RESULTS A total of 628 head-injured patients were screened, with 453 cases of ITBI identified using the criteria described. Of these cases, suspected or admitted perpetrators could be identified in 171 (38%). Perpetrators admitted to abuse in 81 cases; and in 90 cases, no admission was made. All cases with a perpetrator admission had evidence of intracranial bleeding, including 80 (99%) of the 81 children with an acute and/or chronic subdural hematoma and 1 child with an isolated subarachnoid hemorrhage. Of the 81 children, 67 (83%) had both intracranial bleeding and retinal hemorrhages. Twelve children (15%) had intracranial bleeding with other abuse-related injuries, but no retinal hemorrhages, on presentation. Two children (3%) had intracranial bleeding with perpetrator admission, but no retinal hemorrhages or other injuries.
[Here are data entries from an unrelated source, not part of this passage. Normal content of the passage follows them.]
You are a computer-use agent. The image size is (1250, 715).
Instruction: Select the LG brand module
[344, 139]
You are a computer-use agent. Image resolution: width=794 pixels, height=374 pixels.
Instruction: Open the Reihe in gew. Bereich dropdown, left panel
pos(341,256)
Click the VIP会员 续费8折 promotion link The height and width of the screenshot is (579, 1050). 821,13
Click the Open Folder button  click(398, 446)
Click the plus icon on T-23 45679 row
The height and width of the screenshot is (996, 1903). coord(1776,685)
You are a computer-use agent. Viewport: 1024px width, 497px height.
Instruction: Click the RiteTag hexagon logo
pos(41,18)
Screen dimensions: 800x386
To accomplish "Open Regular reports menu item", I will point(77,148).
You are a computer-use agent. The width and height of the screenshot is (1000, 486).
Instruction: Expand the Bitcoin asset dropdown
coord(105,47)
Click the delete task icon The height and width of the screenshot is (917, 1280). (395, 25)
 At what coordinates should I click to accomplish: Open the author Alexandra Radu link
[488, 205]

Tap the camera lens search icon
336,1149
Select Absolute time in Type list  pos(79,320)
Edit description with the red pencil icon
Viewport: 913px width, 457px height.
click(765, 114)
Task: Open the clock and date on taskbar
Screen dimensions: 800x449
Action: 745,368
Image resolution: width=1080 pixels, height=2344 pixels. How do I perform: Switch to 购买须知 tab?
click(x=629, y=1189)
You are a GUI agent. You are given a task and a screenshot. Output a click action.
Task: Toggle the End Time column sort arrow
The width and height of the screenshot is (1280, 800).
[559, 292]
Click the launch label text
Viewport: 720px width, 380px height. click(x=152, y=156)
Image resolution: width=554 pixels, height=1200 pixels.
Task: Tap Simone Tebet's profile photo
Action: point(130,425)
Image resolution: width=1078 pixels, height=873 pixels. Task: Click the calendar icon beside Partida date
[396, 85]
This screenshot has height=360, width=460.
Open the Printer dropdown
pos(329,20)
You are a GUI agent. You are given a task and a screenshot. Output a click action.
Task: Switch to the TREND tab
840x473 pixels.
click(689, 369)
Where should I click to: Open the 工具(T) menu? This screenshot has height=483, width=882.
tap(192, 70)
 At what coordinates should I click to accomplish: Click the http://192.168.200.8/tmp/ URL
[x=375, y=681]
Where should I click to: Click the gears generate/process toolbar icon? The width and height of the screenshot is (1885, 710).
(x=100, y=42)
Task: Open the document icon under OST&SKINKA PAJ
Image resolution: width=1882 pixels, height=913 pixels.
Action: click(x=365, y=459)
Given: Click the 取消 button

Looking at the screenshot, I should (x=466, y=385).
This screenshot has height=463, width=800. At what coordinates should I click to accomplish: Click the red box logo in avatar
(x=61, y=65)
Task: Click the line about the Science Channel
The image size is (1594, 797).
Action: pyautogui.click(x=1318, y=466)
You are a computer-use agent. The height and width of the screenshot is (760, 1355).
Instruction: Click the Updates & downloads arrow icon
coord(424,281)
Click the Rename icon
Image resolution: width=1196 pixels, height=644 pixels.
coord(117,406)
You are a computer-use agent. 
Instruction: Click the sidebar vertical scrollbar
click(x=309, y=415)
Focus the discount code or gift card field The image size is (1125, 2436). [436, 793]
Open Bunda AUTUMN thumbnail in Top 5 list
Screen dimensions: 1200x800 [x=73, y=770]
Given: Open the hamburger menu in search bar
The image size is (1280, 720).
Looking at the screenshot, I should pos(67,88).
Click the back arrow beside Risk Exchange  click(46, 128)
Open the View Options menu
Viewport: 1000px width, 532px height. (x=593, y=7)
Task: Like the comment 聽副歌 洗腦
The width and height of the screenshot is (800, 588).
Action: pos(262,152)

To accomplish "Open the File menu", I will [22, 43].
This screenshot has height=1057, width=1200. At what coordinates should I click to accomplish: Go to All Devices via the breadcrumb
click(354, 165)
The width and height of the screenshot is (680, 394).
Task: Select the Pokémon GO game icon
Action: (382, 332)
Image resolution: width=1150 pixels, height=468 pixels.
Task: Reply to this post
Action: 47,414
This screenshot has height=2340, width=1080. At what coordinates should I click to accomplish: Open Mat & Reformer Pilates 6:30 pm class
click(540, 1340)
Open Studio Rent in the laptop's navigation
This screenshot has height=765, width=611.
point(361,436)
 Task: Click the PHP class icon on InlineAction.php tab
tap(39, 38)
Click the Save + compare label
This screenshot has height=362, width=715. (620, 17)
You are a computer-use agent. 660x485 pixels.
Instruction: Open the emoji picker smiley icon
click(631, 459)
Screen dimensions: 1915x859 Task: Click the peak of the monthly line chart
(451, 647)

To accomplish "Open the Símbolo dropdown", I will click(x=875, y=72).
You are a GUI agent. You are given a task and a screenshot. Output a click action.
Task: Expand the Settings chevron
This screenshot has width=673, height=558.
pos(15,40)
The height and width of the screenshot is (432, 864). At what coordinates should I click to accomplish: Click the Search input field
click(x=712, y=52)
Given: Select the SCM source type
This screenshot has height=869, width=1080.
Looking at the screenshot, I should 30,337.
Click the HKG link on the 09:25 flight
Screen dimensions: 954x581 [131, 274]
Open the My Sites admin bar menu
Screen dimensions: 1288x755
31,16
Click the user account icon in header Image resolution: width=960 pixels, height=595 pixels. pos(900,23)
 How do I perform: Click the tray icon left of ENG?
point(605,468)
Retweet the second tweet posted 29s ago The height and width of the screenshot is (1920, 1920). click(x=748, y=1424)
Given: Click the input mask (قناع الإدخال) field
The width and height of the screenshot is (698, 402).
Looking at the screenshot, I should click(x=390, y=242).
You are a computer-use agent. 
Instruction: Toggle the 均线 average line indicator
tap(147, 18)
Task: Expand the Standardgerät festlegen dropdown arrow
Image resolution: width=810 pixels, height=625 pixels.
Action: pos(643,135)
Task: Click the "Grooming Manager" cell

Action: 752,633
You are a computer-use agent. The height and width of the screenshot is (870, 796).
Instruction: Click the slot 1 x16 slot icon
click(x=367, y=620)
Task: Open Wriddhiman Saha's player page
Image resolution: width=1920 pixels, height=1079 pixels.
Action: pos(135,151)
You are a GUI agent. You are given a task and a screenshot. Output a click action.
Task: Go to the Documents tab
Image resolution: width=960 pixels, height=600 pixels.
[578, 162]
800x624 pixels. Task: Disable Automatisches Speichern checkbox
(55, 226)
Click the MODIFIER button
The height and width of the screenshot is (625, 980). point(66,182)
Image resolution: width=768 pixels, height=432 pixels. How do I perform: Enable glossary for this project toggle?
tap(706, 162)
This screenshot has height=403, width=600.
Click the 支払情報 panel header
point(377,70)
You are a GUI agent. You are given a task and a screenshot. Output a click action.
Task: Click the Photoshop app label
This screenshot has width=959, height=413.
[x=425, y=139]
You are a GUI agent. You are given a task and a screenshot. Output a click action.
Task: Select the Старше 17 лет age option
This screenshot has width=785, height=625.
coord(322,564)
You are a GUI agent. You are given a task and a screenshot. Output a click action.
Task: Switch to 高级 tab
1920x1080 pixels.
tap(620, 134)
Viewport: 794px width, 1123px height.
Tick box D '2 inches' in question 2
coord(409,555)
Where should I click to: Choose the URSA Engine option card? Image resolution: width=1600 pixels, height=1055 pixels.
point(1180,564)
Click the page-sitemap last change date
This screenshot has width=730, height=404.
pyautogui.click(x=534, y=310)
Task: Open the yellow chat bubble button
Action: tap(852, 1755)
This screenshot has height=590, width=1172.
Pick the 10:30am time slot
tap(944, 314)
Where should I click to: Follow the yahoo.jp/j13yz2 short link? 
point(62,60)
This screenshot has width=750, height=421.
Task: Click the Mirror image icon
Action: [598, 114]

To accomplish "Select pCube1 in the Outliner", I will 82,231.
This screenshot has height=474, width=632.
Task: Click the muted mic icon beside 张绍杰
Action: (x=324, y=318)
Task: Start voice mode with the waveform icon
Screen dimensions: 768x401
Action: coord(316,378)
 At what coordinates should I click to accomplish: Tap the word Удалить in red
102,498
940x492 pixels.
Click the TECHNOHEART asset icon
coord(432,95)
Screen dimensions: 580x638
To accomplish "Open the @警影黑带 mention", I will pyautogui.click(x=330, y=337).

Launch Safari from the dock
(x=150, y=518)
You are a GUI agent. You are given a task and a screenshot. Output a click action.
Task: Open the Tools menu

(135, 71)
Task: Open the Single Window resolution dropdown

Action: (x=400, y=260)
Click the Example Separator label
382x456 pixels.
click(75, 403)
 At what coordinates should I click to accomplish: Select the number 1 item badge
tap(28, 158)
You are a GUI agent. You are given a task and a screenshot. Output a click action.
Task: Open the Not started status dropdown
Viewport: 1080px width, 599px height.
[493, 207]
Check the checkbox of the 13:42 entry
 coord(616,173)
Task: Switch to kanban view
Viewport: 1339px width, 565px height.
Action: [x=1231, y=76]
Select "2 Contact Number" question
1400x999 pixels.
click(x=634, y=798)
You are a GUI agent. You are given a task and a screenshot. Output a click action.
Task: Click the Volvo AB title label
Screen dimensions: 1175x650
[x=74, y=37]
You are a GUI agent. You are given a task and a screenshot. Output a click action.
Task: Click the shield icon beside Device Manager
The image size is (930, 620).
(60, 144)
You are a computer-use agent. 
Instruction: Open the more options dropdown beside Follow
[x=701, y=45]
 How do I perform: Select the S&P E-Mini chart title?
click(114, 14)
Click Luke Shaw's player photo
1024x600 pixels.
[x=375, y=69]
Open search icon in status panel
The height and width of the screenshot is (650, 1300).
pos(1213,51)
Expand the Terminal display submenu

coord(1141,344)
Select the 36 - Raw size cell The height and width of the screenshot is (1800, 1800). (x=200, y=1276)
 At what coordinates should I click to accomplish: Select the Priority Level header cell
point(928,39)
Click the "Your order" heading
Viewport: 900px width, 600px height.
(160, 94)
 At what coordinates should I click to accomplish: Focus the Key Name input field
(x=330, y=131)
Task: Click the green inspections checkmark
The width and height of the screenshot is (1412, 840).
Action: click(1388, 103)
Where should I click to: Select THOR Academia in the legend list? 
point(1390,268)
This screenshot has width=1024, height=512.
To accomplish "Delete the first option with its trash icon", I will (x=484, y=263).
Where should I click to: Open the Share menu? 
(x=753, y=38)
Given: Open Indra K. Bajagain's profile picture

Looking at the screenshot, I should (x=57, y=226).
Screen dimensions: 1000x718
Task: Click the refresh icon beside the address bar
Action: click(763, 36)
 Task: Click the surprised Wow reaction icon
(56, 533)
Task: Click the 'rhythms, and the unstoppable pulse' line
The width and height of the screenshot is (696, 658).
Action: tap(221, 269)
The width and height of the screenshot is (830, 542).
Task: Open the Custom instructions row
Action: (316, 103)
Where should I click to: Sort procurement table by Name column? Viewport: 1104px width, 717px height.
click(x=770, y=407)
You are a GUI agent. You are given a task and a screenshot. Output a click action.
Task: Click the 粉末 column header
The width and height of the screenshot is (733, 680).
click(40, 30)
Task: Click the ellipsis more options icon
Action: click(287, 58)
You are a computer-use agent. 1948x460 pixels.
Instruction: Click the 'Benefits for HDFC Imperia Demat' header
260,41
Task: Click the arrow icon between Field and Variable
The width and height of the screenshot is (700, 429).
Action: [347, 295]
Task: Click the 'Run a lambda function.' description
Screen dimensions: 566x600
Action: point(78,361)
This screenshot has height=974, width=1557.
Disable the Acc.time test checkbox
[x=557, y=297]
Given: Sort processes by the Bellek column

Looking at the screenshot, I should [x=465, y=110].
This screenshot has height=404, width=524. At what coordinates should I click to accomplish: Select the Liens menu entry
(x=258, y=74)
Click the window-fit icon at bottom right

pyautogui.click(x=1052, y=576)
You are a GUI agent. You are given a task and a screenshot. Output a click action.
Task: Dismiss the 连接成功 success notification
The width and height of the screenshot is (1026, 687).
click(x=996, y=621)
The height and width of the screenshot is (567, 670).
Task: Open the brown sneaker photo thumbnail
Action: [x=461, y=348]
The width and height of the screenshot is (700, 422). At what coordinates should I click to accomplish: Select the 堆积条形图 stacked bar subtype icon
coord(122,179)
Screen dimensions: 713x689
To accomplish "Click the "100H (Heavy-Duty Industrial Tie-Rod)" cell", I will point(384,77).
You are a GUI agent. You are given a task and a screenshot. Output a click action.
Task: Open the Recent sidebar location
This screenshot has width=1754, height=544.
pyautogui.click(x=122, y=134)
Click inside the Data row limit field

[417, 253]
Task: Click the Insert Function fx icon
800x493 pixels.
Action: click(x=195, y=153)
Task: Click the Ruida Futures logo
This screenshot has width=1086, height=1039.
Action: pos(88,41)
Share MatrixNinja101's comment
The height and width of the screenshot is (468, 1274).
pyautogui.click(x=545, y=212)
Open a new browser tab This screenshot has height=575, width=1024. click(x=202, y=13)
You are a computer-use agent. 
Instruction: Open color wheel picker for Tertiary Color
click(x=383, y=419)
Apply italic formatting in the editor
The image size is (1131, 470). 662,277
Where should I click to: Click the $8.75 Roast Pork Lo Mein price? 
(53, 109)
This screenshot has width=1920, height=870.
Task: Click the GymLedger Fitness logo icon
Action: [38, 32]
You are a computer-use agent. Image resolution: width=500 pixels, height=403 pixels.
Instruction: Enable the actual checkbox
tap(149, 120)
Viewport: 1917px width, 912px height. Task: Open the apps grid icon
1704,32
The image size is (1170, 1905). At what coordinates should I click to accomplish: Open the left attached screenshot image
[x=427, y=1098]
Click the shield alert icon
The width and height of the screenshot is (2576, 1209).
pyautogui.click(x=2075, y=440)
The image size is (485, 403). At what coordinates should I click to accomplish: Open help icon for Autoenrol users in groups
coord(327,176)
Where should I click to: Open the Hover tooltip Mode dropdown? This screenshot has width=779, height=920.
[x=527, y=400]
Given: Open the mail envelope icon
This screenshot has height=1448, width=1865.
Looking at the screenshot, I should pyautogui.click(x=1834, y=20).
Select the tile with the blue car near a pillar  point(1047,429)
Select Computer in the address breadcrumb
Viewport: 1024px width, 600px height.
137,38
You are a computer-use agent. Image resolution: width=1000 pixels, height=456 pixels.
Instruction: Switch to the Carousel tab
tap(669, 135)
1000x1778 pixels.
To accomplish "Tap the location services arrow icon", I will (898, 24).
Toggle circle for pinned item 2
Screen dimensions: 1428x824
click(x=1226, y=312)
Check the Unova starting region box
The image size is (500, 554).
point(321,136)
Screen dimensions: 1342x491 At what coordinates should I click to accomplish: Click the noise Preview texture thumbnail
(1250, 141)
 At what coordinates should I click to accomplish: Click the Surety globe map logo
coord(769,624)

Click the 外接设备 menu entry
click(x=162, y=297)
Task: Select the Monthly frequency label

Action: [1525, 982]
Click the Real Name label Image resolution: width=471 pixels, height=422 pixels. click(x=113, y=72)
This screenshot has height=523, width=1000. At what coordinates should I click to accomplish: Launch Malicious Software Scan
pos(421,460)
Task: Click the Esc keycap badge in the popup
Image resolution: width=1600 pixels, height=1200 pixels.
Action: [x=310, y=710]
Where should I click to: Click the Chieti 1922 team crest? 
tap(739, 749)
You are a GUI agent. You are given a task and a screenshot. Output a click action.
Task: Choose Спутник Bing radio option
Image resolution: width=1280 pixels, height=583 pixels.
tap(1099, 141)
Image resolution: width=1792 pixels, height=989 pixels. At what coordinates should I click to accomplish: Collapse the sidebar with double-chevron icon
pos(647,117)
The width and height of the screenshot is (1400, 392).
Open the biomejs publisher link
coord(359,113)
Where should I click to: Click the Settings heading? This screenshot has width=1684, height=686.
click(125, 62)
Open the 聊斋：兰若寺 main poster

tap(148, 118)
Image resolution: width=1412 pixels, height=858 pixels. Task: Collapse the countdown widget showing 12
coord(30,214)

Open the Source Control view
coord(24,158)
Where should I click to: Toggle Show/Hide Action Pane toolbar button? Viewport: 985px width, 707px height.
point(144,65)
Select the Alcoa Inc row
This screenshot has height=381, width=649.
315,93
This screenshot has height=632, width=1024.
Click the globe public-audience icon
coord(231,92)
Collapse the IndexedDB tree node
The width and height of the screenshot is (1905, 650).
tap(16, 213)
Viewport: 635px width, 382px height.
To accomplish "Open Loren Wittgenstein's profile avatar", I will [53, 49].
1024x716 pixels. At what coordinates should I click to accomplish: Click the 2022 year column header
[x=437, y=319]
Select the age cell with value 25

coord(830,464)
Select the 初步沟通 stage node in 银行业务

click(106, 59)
Thirty-two (40%) of the children had intracranial bleeding, abuse-related injuries, and retinal hemorrhages. Of the perpetrators admitting to inflicted injury, the most common perpetrator was the father, followed by the mother's boyfriend, and then by the mother (Table 1). Few baby-sitters admitted to injuring the children, with a frequency 14 times less that of the parents. Most of the perpetrators lived with the child (mother, 11 [92%] of 12; father, 38 [84%] of 45; or mother's boyfriend, 11 [85%] of 13). Although most (59% or 48 of 81) of the children lived with both parents, perpetrators were alone with the child at the time of injury in 67 (91%) of 74 cases. In the remaining 7 cases (9%), whether the perpetrator was alone with the child could not be determined.
Table 1. Relationship of Perpetrators to Children*
Perpetrators Admitted to Abuse
Yes (n=81) No (n=90)
to the Child
Mother of child Yes: 12 (15) No: 11 (12)
Father of child Yes: 45 (56) No: 32 (36)
Mother's boyfriend Yes: 13 (16) No: 17 (19)
Baby-sitter Yes: 4 (5) No: 27 (30)
Other Yes: 7 (9) No: 3 (3)
* Data are given as number (percentage) of each group. Percentages may not total 100 because of rounding.